* Work instructions: Scan the data below and state the number of lines that include the word "Toggle", adding no comment.

### Entries provided

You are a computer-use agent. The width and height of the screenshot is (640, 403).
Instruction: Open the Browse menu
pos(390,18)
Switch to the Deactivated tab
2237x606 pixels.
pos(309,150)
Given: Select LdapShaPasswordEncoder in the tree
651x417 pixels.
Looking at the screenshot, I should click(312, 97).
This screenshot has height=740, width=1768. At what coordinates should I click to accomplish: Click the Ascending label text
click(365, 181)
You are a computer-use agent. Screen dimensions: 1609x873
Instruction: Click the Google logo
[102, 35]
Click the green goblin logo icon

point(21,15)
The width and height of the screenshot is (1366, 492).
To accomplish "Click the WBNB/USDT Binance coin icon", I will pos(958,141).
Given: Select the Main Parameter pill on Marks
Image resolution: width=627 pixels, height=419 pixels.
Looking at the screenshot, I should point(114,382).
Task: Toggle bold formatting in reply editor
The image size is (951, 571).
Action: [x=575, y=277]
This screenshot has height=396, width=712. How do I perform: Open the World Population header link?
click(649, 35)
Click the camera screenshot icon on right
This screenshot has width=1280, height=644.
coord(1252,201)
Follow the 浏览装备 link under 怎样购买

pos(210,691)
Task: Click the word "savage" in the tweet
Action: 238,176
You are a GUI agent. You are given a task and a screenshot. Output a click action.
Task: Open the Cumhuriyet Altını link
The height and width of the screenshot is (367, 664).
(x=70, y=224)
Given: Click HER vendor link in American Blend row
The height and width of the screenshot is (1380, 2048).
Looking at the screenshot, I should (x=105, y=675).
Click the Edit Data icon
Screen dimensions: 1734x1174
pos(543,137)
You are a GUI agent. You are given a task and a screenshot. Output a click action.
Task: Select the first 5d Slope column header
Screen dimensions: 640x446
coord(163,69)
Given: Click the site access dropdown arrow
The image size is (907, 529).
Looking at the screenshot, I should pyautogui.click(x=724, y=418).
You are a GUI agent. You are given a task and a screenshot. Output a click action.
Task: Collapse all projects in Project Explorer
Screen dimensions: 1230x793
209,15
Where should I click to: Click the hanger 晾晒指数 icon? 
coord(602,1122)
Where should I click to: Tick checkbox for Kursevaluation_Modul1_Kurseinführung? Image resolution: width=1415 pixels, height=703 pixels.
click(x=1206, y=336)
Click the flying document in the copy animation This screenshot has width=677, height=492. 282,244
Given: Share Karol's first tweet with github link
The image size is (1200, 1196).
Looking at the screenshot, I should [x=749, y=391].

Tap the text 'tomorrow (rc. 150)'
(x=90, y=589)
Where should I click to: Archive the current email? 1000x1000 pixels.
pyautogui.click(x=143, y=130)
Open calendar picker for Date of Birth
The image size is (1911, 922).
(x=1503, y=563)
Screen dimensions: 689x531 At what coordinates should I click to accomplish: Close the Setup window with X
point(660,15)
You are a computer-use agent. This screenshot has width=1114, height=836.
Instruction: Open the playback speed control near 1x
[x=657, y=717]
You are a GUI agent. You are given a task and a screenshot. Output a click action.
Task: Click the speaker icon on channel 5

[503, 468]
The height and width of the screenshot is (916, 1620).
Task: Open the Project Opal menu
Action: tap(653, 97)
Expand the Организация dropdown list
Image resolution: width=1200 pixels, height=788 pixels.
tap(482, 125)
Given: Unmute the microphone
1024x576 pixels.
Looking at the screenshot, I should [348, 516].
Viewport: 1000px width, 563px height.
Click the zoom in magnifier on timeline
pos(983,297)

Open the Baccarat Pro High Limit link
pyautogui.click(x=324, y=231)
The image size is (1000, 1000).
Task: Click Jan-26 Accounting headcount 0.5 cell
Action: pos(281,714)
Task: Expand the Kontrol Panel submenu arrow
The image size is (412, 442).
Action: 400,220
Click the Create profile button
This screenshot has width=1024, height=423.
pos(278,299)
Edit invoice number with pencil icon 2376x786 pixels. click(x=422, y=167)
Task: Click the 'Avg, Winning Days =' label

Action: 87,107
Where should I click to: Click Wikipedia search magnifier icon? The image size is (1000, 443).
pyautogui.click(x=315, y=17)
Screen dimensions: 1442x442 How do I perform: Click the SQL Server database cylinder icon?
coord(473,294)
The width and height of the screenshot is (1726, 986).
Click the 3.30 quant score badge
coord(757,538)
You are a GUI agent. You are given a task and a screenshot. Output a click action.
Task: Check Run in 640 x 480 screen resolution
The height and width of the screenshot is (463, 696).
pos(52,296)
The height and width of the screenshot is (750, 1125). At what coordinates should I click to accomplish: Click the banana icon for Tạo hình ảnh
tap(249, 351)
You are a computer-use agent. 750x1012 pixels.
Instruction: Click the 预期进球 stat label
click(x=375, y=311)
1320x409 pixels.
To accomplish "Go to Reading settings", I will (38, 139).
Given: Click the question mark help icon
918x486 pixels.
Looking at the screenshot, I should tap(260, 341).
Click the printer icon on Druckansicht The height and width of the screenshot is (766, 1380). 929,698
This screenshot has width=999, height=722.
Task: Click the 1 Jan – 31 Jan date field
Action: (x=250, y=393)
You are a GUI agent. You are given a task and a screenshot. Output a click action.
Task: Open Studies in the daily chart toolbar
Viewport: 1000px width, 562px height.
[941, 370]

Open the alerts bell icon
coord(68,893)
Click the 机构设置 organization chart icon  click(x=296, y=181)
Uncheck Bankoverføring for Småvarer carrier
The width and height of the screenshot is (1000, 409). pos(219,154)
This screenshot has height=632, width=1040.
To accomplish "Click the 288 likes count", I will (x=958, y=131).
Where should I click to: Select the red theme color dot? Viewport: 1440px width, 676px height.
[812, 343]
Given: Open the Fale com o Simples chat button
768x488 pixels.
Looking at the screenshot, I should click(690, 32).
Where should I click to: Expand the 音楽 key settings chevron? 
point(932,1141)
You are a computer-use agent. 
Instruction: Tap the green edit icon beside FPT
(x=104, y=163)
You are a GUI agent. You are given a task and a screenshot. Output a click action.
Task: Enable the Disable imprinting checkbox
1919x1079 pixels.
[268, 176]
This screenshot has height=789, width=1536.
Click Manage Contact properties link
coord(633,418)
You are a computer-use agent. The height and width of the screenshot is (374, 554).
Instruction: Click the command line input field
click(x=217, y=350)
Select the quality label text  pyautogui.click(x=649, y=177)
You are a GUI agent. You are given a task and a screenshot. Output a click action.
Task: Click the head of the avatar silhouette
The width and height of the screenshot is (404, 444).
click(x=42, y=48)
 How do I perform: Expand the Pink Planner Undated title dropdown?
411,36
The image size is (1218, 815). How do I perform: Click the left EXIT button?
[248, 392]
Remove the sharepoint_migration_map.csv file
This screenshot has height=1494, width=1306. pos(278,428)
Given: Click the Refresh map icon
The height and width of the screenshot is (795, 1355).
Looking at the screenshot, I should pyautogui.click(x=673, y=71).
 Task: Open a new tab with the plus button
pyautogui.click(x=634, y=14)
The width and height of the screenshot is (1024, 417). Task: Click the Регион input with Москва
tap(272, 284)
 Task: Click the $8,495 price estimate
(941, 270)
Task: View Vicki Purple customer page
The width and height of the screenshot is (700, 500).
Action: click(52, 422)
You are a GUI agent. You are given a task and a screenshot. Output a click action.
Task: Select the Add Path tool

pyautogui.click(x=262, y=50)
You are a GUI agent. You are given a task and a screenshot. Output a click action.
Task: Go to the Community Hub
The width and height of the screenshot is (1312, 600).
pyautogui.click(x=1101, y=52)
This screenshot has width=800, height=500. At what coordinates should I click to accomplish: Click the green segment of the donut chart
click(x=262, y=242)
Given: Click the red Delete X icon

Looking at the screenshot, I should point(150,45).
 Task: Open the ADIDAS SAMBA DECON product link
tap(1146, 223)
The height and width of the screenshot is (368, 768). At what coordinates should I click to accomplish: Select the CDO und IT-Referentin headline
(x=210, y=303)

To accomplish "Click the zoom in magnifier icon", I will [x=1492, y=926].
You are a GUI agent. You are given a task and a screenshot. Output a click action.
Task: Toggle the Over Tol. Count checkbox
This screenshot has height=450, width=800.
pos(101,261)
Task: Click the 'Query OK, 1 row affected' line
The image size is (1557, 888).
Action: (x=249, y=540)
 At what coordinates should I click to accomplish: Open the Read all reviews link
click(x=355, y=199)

######

* Worked solution: 2